ACTIVITY:
Transcribe nothing but the lines from the one with "You are a computer-use agent." to the end of the entries, both included, keeping each exact and leaving every picture out.

LISTED RECORDS:
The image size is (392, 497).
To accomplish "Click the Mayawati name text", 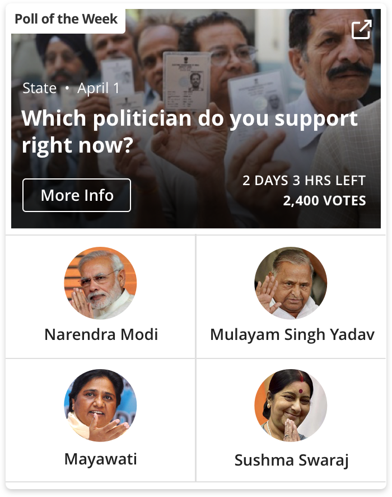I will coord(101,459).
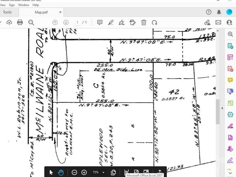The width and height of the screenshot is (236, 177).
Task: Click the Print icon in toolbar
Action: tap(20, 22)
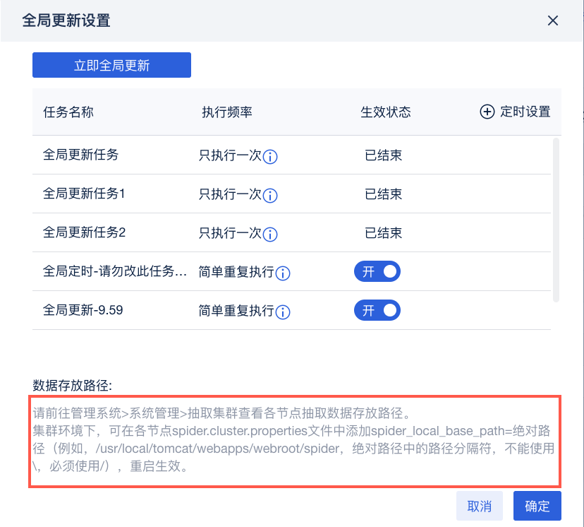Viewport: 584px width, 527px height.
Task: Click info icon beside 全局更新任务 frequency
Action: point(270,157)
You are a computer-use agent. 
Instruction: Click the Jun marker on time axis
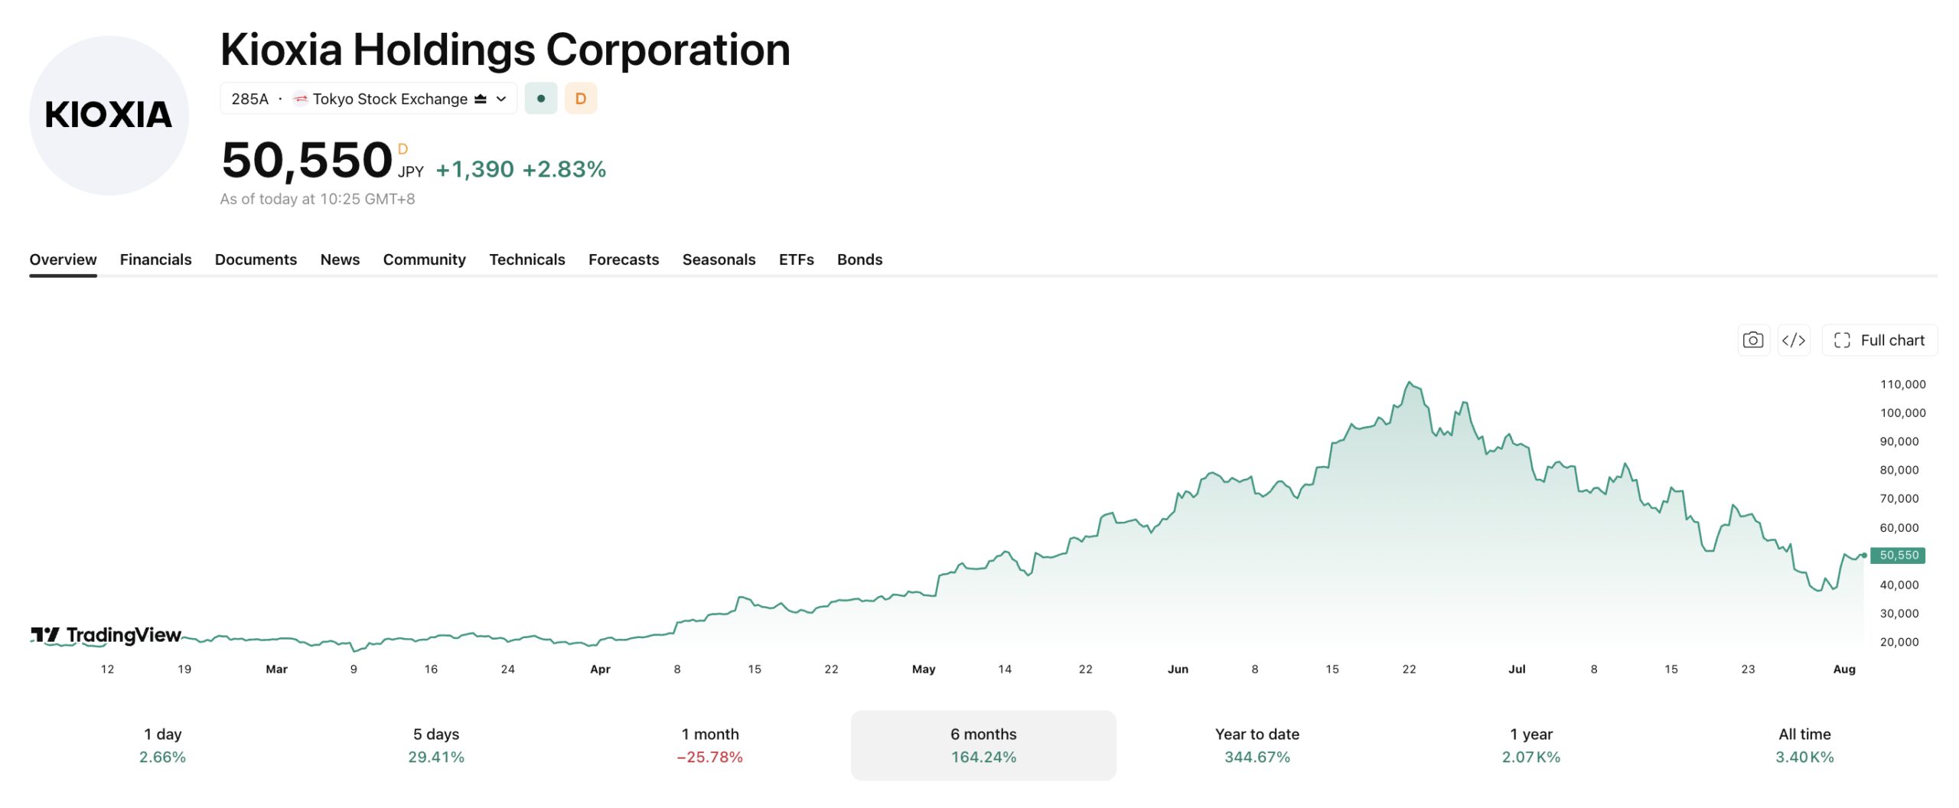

RESULT OF THIS TASK:
You are a computer-use agent. 
Instruction: Click the Jun marker on time axis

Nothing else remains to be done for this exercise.